◆ **What the task asks**
Return the line containing "How do I perform: Click the magic" and all lines after it exactly; stop at the end of the material.

——————————

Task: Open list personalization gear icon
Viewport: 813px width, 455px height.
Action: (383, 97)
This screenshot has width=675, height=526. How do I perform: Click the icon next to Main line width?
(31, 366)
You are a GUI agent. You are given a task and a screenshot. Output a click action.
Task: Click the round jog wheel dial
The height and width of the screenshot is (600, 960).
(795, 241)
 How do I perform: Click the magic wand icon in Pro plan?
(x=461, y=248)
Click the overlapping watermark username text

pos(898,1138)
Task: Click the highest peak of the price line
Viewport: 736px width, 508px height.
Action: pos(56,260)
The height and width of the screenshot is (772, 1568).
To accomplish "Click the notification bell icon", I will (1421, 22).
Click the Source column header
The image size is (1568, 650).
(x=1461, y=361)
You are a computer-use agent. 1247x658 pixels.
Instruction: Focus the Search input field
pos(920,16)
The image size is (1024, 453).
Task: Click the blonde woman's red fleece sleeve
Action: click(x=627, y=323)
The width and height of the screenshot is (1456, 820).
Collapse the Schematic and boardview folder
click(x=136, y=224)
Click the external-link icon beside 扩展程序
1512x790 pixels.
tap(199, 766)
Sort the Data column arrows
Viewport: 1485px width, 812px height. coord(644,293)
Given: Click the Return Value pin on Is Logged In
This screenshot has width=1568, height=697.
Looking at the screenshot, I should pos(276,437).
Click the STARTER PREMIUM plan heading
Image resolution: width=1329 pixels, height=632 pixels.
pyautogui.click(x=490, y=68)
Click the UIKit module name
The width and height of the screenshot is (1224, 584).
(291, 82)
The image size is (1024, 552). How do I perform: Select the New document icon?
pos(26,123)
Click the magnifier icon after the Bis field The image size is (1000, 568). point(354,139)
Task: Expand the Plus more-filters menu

——————————

◆ **Output for this exercise**
 How do I perform: Click the magic wand icon in Pro plan?
(x=461, y=248)
Click the overlapping watermark username text

pos(898,1138)
Task: Click the highest peak of the price line
Viewport: 736px width, 508px height.
Action: pos(56,260)
The height and width of the screenshot is (772, 1568).
To accomplish "Click the notification bell icon", I will (1421, 22).
Click the Source column header
The image size is (1568, 650).
(x=1461, y=361)
You are a computer-use agent. 1247x658 pixels.
Instruction: Focus the Search input field
pos(920,16)
The image size is (1024, 453).
Task: Click the blonde woman's red fleece sleeve
Action: click(x=627, y=323)
The width and height of the screenshot is (1456, 820).
Collapse the Schematic and boardview folder
click(x=136, y=224)
Click the external-link icon beside 扩展程序
1512x790 pixels.
tap(199, 766)
Sort the Data column arrows
Viewport: 1485px width, 812px height. coord(644,293)
Given: Click the Return Value pin on Is Logged In
This screenshot has width=1568, height=697.
Looking at the screenshot, I should pos(276,437).
Click the STARTER PREMIUM plan heading
Image resolution: width=1329 pixels, height=632 pixels.
pyautogui.click(x=490, y=68)
Click the UIKit module name
The width and height of the screenshot is (1224, 584).
(291, 82)
The image size is (1024, 552). How do I perform: Select the New document icon?
pos(26,123)
Click the magnifier icon after the Bis field The image size is (1000, 568). point(354,139)
Task: Expand the Plus more-filters menu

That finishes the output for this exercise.